» 문제
다음 기록 전체를 빈 줄을 제외하고 한 줄씩 번호를 붙인 목록으로 나타내시오. 그림은 답에 넣지 마시오.

----- 기록 자료

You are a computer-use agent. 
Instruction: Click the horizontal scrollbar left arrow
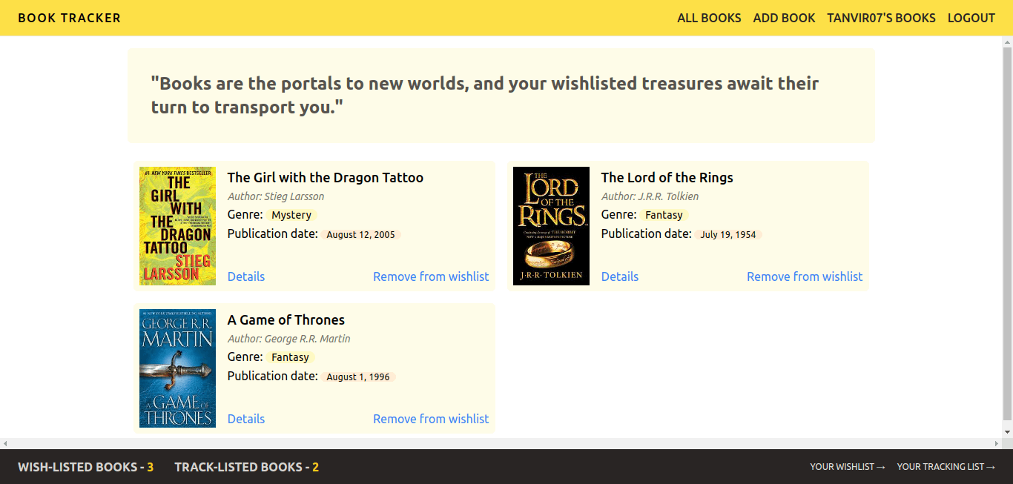coord(5,443)
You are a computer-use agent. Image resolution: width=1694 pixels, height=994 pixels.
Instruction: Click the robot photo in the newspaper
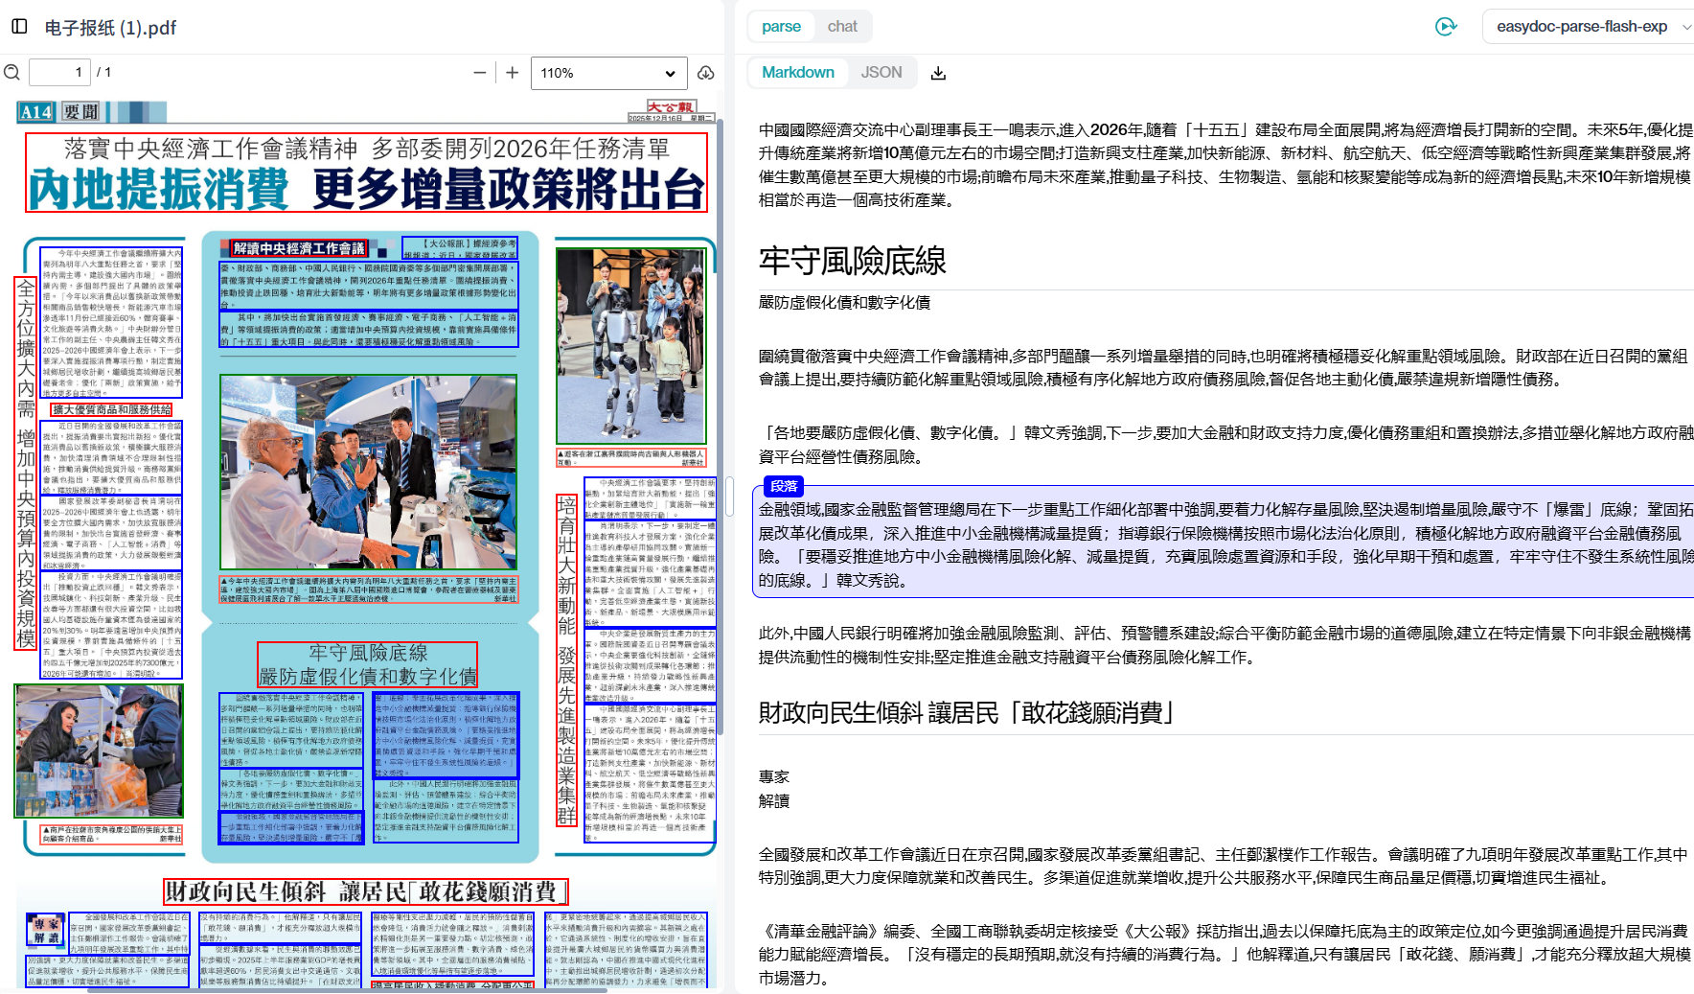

----------

» 결과
1. You are a computer-use agent. 
2. Instruction: Click the horizontal scrollbar left arrow
3. coord(5,443)
4. You are a computer-use agent. Image resolution: width=1694 pixels, height=994 pixels.
5. Instruction: Click the robot photo in the newspaper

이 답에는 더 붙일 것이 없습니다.